The English language is now considered to be the lingua franca of the business world. This means that when representatives from two countries meet, the chances are that if the meeting is not in one of the two languages, it will be an English business meeting. English is the median language.
In Japan, one company is taking it even further and asking all workers to commit to speaking English when they are at the company. Imagine having to do all your business meetings in English. How would you cope with such drastic measures?
Check out the video first and then take a look at the language below. Watch the video again to hear this language in its original context.
- Pile into- many people going into a place at one time
- The kids piled into the cafeteria.
- Kick off the work week- the first thing you do in that week
- Let’s kick off the class with a game.
- The language gap- the “distance” created between people when they cannot speak the same language.
- I tried to help the tourists but the language gap made it too difficult.
- A glass ceiling- this is when you cannot get higher in your company, usually because of your race, gender, education etc.
- All of a sudden- suddenly
- All of a sudden, this man comes out of nowhere and steals my laptop.
- Catered to be relevant to the workers- this means that the course is made specially to meet the needs of the workers. It includes the content that they need.
- Dissenter- a person who disagrees with the majority.
Want to check what you heard? Here is the script.
It’s Monday morning at Rakuten, Japan’s biggest online retailer. Employees pile into the ASAKAI for an all-company meeting that kicks off every work week. But the meeting on this morning sounds different from those even a few months ago.
For Rakuten’s 6000 mostly Japanese employees, this is part of the internet group’s move to make English its standard language by 2012. That means that meetings, all work documents, even signs inside the company are being converted to English.
I always thought that English would one day be essential but when I heard all of a sudden that there were definitive plans, I was a little surprised and also a little nervous.
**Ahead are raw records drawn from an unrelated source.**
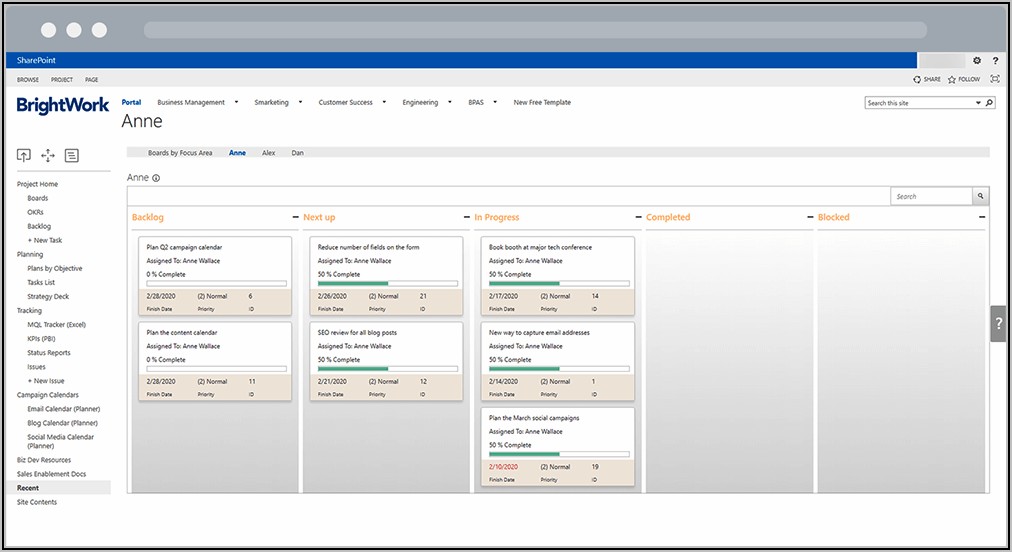
Task: Click the upload icon above Project Home
Action: point(24,155)
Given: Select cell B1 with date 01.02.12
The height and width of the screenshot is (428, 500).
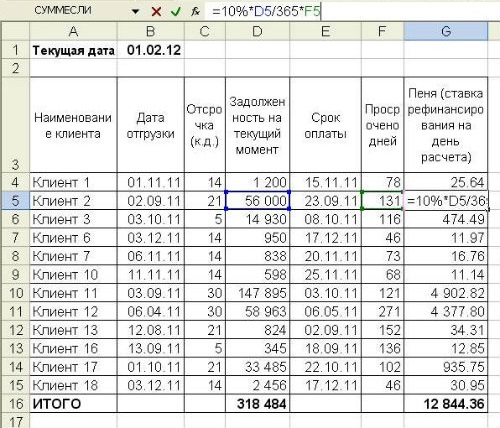Looking at the screenshot, I should (x=151, y=50).
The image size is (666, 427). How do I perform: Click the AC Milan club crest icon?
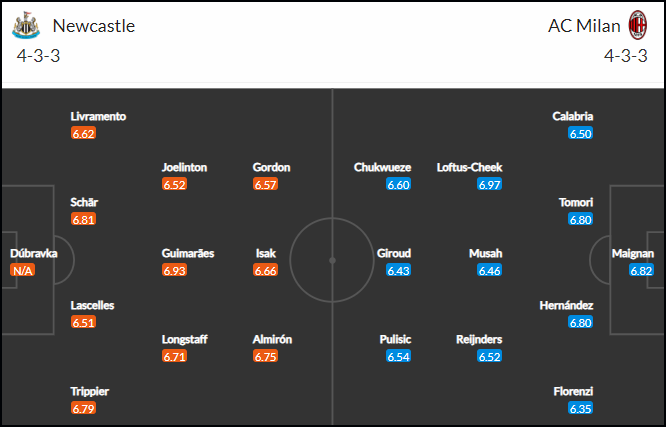click(638, 25)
Employee Hideki Kamachi says that he now studies one hour a day to improve his English, mostly by brushing up on vocabulary words for a standardized proficiency test. Rakuten managers are expected to exceed certain scores to be eligible for a promotion.
As Japanese companies look to expand globally, the language gap is becoming a bigger issue. Fast-retailing, which runs Japan’s Uniqlo shops, plans to hold meetings in English by 2012 if there are non-Japanese attending the meeting.
Changes have extended all the way to the cafeteria where the mostly-Japanese fare has gotten an English make-over. This can sometimes lead to a little confusion about just what is being served. But most employees say they enjoy learning how to translate different foods in English, even if some of the signs are a little strange.
The plan is the idea of Rakuten CEO, Hiroshi Mikitani who says that speaking English is now a must for business.
If we are segregated by the language, it is going to be a huge disadvantage for competitors of Japan in the future. And most of the Japanese business people don’t recognize that.
Since the new policy was introduced, more than 200 Rakuten employees have signed up for discounted English conversation classes offered by the company. The employees often show up for their lessons after a long day at work and the classes are catered to be relevant to the workers at the internet group.
Most of the employees are taking the new measures in stride saying that they understand that it’s necessary. Not that Mr. Mikitani would be bothered by dissenters to the plan, he said that resistance means nothing to him. Mr. Mikitani believes that this new policy will help Rakuten’s overseas expansion while also helping the company hire and retain talented Japanese workers.
Marcus Saw is British and works in Rakuten’s photo-sharing site. He says this makes the company a better place to work.
Before now, there was always this kind of perception, it’s like a glass ceiling, until my Japanese is up to native level, which is going to take a lot of time, then I couldn’t go up in the management level or anything like that. But now it seems like there’s probably chances more globally.
For the Wall Street Journal, I’m Daisuke Wakabayashi.